We have had our little Herbie for almost 2 weeks (he’ll be 10 weeks old on Sunday!) and we are just looking for a bit of advice with toilet training.

We have a fairly large garden with lots of different textures and exciting things which makes Herbie incredibly distracted when we take him out to go to the toilet. We have been stood out there sometimes for 40 minutes waiting for him to go and with no luck. We were recommended to get a pen to place Herbie in when he’s outside so he has no distractions and goes to the toilet in the same place where he recognises his scent. We have done this and it has really helped us spend less time outside.

However, I have a few concerns:
1) We have to physically carry Herbie from the house into the pen - this isn’t going to be realistic as he gets bigger, and more importantly, he won’t be making the association that he physically needs to walk into the pen himself to go to the toilet.
2) He still hasn’t caught on to the fact that OUTSIDE is the place to go to the toilet, and whilst we only have around 2-3 accidents indoors per day, this is because we are watching him like a hawk, and not because he is choosing to go to the door to let us know he needs to go.

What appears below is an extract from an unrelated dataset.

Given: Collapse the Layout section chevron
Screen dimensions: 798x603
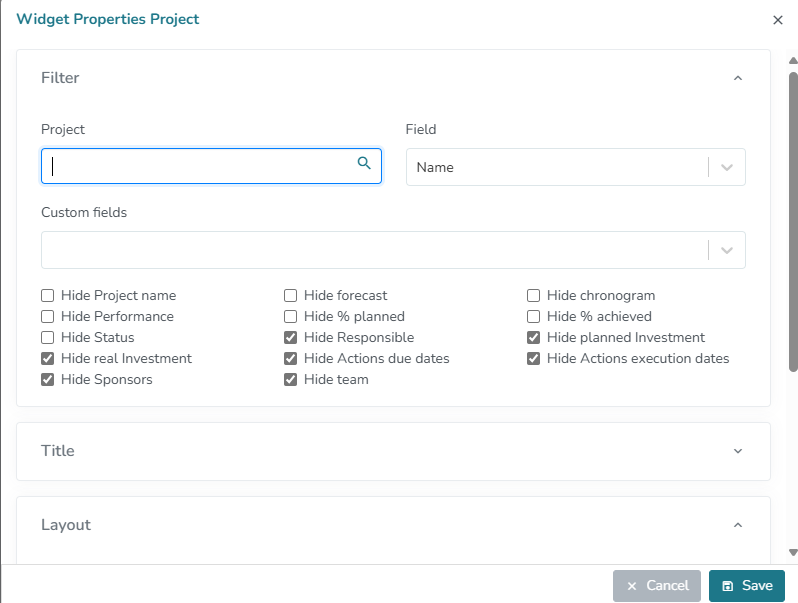Looking at the screenshot, I should click(738, 525).
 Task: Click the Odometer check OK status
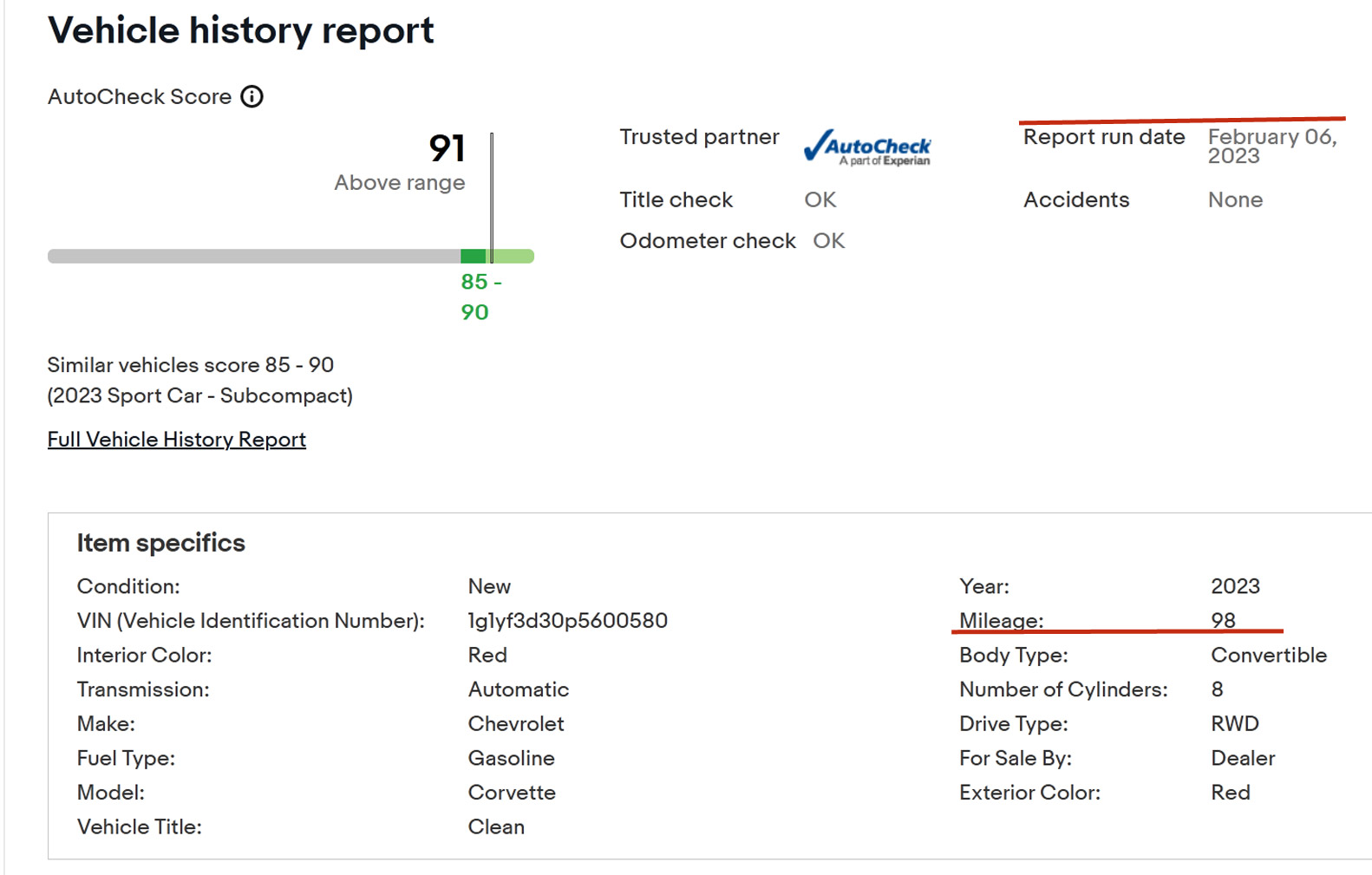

Sometimes he will bark by the door but oftentimes this is just because he wants to go and play, not because he needs to go

Just for further info; Herbie loves his crate and sleeps through the night with absolutely no accidents, and, when we take him out to go to the toilet he gets lots and lots of praise and treats each time he goes.

Does anyone have any advice/ideas/words of wisdom for us please? It would be great to hear some success stories as well as how long it took to toilet train your puppy.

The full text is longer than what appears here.